"Personal Checks You Can Bank On!" ™
What counts as cool changes on a regular basis. Check out the sites that promise to keep you in the loop, and each day the links include something else. Sky high heels that make you walk like a tottering foal or a new techno sound that utilizes wrappers and tin cans for musical instruments or films shot from lesser used perspectives have all at one time been referred to as cool. Product designer, Marvin Sanders, describes cool as the “elusive concept which promises the psyche of the young consumer.”
Cool is quite elusive. Most associate it with youth movements, going against the boring drabness of traditionalism and embracing a deeper fresher reality as underdog and rebel. Different characteristics compose this concept, and some trace its actual meaning all the way back to Aristotle. But the most clear connection is to Africa, starting in the 15th century.
In the Yoruba and Igbo tribes throughout West Africa, cool was a powerful and much sought after trait. It meant that one was at peace and unbothered by the tragedies and trials of life, capable of defusing all negative feelings. It formed one of the central pillars of their religions. This concept of self-control and impenetrable calm can also be found in the Gola people who lived in Liberia, providing nonchalance in times when one would expect someone to be overly emotional or passionate.

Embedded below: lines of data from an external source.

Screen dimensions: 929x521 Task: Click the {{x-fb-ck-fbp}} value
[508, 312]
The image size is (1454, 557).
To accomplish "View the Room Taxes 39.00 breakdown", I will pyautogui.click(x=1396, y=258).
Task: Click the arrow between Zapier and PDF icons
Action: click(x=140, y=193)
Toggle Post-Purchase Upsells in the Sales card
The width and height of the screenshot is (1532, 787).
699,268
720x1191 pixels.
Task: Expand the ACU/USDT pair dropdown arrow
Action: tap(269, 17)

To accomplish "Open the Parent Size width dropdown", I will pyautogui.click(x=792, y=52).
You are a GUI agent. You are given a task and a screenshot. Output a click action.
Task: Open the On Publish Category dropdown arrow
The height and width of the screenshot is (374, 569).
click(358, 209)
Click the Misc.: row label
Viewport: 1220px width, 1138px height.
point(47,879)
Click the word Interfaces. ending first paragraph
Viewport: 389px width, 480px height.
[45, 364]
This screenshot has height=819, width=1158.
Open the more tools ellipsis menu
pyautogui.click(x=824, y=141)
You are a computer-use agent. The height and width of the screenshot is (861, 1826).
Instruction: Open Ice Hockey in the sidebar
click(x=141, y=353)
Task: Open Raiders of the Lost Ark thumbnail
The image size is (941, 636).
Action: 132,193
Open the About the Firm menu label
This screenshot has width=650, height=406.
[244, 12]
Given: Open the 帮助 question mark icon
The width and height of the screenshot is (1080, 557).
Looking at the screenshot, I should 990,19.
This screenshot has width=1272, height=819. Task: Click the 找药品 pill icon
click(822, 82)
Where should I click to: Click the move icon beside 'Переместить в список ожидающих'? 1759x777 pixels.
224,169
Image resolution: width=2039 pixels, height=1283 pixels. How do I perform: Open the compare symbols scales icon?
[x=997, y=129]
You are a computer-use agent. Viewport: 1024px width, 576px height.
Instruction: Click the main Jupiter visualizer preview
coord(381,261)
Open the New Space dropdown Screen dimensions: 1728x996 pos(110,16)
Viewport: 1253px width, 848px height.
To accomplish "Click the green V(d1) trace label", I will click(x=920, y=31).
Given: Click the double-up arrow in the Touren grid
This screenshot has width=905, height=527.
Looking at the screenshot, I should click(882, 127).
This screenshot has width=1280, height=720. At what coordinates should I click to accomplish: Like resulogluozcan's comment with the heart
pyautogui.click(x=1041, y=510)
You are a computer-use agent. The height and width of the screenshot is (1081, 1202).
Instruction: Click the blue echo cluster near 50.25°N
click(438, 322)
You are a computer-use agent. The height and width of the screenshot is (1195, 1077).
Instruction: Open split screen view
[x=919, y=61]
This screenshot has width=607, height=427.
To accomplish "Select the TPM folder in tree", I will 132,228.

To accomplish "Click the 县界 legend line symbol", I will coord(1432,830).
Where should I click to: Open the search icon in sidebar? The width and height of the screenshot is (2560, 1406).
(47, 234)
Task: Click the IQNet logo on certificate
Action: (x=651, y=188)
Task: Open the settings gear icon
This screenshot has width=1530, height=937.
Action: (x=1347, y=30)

For something or someone to be cool, there had to be a far deeper spiritual strength. Since it was not repression, an individual who was cool had to express feelings through “cool” manners. In African Arts, Thompson describes this as an attitude which required expression through artistic expression. Over time, this word came to take on new definitions.
The word “cool” was first used in the United States during the jazz era. Word historians credit Lester Young, a talented tenor saxophonist, with first introducing it to the jazz circles. He participated in Count Basie’s orchestra, gaining popularity and a “hipster reputation” which helped define jazz as the music of the free thinker and fashionable rebel.
At this point, the word took on an additional layer of meaning. The “fashionable” component became extremely popular throughout the United States, growing along with the additional slang up through the 1950s. To be cool required now that a person have a calm demeanor, not be bothered by the trivialities of life, and at the same time, be fashionable in some sense. Sometimes that fashionability meant going against the typical fashion and being “true to self.”
From the jazz movement, “cool” became one of the code words of the Beat Generation. This was a group of post World War II writers who embodied the essence of the underdog and rebel, experimenting with all things once forbidden and testing the limits of what society would allow. The many writers and poets included Gary Snyder, William Burroughs, Allen Ginsberg, and Jack Kerouac. They claimed that their goal was visionary enlightenment and expression. To this goal, though they did not fully realize the appropriateness of their word choice in light of its African roots, cool was central.
The word “cool” reached the supposed height of its popularity in the 1950s with the Beat Generation. But just as many of the Beat Generation’s ideals were embodied into the hippie movement of the 1960s, the youth grabbed hold of the word “cool” and used it to express themselves. Most other slang of that time began to fade, and, if etymologists had made their bets, “cool” would have vanished into the analogs of slang. Surprisingly, however, “cool” did not fade in the 70s or even the 80s. In fact, it is still a common term to this day.
Cool as a term has lasted far longer than other similar terms from its original introduction. The words “groovy,” “hip,” “swinging,” “jazzing,” and other similar words have attempted to convey the same meaning as “cool,” but they have all slipped into lesser use, some disappearing almost entirely except in attempts to bring back sounds of a particular generation. Humorously the word “cool” has even been used to describe slang that was “in,” forgetting that that word too was once slang.
Today, cool maintains its same deep meaning. It is used to refer to those things which are fashionable and which express something. But it is not limited to jazz or writing circles. It’s used regularly by a wide variety of ages and ethnicities, rarely realizing the much deeper and perhaps even “cooler” meaning of this still popular slang.